John HENRY, Quand les ânes de la colline sont devenus barbus, Diagonale, 2015, 18.90 €/ePub : 9.99 €, ISBN :  978-2-9601321-2-0

henryDepuis un peu plus d’un an, le paysage littéraire belge s’est enrichi d’une nouvelle maison d’édition, Diagonale, dont la particularité est de se consacrer à la publication de premiers romans et au lancement de jeunes auteurs prometteurs. Le nouveau venu dans cette belle et remarquable entreprise se nomme John Henry. Il nous propose Quand les ânes de la colline sont devenus barbus, un roman grave et sincère, aux aspects poignants, qui parle d’identité et de sacrifice, de rêve et de douleur, qui parle de la folie des hommes. Un roman bien d’actualité surtout par son évocation de cet islam radical qui nous heurte tant et du terrorisme des barbus barbares exporté jusque chez nous, en Belgique.

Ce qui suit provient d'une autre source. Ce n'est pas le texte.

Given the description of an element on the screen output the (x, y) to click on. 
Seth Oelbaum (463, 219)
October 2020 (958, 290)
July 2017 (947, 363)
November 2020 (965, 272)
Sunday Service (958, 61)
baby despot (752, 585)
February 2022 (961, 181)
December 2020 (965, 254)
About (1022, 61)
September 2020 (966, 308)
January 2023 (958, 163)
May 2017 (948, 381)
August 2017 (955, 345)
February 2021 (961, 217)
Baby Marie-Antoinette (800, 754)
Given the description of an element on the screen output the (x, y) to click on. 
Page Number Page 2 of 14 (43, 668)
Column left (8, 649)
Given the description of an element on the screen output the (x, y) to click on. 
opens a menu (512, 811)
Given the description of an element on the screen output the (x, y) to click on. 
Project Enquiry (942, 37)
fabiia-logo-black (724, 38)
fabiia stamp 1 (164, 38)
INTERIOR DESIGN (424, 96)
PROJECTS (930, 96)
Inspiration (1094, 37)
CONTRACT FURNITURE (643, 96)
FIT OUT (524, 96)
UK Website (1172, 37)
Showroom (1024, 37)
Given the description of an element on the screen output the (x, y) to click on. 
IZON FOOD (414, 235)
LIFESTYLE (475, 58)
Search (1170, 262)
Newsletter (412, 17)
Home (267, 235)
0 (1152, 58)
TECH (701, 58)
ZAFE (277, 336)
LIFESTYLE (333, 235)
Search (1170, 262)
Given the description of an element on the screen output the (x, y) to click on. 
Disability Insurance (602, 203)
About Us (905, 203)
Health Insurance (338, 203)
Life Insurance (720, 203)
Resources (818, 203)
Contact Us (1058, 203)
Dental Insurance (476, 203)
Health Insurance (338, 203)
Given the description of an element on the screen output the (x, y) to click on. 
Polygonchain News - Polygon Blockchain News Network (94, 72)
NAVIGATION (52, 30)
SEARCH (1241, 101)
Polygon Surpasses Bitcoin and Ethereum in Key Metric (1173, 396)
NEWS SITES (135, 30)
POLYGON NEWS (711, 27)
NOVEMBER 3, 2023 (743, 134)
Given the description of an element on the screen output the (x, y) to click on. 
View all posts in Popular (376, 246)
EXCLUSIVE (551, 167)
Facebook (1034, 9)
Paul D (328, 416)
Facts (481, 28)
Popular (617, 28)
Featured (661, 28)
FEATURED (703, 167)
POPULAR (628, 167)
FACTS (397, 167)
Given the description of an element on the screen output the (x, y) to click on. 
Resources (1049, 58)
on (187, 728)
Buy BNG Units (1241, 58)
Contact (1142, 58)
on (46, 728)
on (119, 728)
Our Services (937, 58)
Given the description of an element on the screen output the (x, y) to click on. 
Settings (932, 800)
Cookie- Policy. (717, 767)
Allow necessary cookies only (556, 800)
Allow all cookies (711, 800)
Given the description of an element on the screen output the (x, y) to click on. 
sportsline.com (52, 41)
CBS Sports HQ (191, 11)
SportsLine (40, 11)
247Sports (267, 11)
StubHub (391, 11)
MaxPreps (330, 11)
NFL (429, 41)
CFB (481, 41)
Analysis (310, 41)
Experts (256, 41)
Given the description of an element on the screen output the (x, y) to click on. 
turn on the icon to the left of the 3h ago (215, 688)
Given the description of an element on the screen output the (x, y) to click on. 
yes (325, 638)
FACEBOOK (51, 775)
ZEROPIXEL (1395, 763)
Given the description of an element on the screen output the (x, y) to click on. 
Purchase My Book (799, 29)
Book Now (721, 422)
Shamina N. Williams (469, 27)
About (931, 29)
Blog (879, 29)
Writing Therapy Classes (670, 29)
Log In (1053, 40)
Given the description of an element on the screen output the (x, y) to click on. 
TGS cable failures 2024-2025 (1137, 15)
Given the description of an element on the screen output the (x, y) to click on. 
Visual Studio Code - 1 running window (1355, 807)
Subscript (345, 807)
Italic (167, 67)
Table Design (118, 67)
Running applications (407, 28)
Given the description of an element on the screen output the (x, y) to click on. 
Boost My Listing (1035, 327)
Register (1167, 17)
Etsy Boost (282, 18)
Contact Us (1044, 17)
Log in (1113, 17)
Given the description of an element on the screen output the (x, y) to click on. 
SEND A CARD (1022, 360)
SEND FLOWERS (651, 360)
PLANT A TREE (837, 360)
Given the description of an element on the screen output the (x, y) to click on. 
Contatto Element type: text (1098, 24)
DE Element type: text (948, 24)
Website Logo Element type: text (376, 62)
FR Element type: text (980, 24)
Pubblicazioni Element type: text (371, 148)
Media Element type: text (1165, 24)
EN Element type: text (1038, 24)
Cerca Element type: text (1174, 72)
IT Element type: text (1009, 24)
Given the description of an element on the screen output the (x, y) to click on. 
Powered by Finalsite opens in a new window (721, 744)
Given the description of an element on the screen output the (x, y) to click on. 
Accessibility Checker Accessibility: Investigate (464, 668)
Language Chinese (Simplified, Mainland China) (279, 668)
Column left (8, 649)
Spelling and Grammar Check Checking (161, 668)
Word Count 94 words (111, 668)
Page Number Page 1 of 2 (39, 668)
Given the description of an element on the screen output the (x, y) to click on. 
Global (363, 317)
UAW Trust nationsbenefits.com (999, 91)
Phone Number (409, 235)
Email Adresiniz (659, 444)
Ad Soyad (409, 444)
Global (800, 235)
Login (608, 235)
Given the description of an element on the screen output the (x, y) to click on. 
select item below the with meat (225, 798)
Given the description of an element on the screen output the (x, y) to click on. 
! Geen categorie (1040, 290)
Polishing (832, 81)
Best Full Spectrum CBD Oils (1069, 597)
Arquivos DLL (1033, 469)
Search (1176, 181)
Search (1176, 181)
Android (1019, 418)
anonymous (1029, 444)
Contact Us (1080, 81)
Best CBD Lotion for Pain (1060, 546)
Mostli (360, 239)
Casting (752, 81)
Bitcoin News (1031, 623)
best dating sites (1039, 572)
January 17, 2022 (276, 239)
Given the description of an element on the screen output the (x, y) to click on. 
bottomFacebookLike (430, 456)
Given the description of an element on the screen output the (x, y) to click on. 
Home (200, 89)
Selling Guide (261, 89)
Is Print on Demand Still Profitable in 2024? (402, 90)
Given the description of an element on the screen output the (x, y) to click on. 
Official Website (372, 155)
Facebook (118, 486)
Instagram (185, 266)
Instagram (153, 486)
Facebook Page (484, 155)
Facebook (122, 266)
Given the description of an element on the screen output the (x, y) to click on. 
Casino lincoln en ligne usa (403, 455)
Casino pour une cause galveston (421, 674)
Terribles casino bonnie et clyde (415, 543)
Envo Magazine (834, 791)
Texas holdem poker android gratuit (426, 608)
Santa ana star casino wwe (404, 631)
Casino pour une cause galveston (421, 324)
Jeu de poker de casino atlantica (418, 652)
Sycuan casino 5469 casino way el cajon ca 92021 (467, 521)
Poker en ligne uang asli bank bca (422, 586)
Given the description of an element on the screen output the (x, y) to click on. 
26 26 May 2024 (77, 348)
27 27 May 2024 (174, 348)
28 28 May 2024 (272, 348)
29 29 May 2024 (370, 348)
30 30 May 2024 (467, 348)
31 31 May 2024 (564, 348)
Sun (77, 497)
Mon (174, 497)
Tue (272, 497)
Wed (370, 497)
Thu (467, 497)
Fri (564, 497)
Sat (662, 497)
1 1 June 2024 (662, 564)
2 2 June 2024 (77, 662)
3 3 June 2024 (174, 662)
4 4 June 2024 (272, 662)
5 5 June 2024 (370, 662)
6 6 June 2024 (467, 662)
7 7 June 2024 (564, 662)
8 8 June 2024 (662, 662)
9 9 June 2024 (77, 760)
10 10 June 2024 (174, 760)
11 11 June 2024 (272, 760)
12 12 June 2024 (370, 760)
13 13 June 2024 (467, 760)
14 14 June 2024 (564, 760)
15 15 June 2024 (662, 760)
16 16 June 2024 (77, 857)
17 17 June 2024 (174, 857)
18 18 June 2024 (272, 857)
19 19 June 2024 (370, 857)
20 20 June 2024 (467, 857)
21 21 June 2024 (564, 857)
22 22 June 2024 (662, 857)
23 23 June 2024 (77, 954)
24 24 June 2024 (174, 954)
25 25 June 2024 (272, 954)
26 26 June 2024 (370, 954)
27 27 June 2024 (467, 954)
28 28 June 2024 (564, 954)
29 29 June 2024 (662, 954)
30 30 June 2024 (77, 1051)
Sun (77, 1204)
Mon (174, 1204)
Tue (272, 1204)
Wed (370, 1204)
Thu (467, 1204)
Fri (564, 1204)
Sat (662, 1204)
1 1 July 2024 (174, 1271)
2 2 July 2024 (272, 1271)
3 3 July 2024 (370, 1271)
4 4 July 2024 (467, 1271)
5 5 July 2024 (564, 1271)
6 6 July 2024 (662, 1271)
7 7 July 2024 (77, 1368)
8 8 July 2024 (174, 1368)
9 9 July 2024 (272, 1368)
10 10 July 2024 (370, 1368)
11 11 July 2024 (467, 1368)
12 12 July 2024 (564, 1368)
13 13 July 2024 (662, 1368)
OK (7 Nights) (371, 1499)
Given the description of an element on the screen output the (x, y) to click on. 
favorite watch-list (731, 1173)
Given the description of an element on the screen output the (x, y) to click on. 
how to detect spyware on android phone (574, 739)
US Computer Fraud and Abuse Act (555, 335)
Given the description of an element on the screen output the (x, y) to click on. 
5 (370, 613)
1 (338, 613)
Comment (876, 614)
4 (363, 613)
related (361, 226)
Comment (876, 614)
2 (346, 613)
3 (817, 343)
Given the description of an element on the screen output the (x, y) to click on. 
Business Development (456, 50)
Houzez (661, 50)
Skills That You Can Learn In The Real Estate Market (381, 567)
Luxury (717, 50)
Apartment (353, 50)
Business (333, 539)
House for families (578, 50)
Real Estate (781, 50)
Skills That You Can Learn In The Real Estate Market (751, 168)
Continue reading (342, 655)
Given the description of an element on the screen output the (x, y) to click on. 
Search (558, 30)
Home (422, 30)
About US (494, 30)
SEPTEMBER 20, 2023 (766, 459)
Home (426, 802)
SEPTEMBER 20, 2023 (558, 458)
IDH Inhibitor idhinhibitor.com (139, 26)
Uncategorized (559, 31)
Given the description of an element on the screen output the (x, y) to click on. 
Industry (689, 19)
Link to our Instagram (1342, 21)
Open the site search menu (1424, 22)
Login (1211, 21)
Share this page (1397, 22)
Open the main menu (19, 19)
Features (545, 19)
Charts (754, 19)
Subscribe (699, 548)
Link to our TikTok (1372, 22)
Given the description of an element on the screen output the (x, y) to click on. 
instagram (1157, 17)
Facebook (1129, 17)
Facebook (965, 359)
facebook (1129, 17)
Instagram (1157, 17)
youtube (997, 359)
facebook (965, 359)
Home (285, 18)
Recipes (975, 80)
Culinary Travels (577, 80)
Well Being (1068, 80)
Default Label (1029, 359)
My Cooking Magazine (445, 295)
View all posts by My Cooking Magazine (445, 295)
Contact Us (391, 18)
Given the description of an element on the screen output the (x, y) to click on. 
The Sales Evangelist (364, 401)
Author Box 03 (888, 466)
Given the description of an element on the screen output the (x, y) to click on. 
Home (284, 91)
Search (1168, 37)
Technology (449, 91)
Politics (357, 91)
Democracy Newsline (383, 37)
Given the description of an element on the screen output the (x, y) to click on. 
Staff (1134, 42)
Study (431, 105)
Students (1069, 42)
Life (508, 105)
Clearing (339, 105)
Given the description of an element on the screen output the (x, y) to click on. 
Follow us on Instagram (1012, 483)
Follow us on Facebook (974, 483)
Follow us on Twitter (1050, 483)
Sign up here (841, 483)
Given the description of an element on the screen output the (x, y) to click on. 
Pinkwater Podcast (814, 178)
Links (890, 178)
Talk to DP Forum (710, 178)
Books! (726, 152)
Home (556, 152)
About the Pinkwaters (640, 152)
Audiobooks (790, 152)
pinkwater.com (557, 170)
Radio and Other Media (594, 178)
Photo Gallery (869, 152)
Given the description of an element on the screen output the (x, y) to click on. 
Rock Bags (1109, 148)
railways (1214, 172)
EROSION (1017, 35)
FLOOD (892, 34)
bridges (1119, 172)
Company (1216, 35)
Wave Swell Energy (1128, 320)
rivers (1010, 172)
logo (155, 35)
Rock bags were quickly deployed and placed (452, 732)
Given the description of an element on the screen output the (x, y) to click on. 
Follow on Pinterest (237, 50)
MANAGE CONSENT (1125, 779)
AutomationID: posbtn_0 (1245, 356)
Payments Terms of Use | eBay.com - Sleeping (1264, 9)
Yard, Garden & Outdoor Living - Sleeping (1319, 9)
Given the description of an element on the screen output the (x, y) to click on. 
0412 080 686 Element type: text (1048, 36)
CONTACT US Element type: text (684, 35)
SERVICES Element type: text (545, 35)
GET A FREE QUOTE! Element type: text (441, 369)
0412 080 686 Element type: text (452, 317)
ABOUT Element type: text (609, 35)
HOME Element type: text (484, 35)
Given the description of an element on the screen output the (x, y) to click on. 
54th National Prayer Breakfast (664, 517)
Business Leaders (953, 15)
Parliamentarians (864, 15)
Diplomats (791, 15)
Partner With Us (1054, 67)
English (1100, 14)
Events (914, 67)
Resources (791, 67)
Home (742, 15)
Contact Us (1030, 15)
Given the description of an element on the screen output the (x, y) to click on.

L’histoire est inspirée de faits réels, celle de Jack de Kaboul pris dans la coutume des bacha posh, ces filles déguisées en garçons parce qu’il n’y en a pas parmi les enfants et qu’il faut préserver la famille de la honte. Shabina, alias Jack, est la troisième fille de Zahid le grand et de Bilkis la douce. Leur maison se tient sur une colline du côté de Kaboul, sous l’antenne de télévision. Jack est devenu le roi des œufs en étoile, une recette qui fait sa réputation et son succès, lui qui invente aussi le style Jackie Kennedy. Mais dans cette société afghane où importe par-dessus tout le regard des autres, où l’on tient à parader dans les rues de la ville sa fierté d’avoir réussi, où la religion est affaire sociale avant d’être affaire individuelle, garante des comportements et des bonnes mœurs, certains se présentent comme les intercesseurs intransigeants d’Allah, ne pardonnent pas les comportements déviants, veulent que les femmes restent à la maison. Or Jack a goûté à la vie interdite et il n’est plus possible d’y renoncer. Alors il faut fuir, pour protéger sa famille victime de chantage et de violence. C’est Bruxelles, la vie précaire et sans papiers durant 20 ans, après avoir donné naissance à des jumeaux sans plus ensuite n’en rien savoir. Et cette légende qui la supporte, celle de l’âne Fakir qui abandonne le confort pour suivre son instinct et défendre la terre de ses ancêtres. Shabina sera près de devenir une martyr d’Allah, mais c’est la prise de conscience et le retour forcé au pays. L’Afghanistan où « rien n’a changé et pourtant tout a disparu », où les ânes barbus sont au pouvoir avec leurs invectives haineuses, où les femmes luttent mais gardent une mentalité étriquée, où l’amour a du mal à vivre. Car là-bas il y a la trahison odieuse du père – mais Dieu sait si c’est par peur, lâcheté ou sacrifice ? Et puis il y a les enfants à qui l’on avait donné la vie et que l’on doit retrouver. Au bout du compte, dans la vie réelle, Shabina alias Jack de Kaboul, finira par être reconnu(e) comme réfugié(e) politique chez nous en Belgique.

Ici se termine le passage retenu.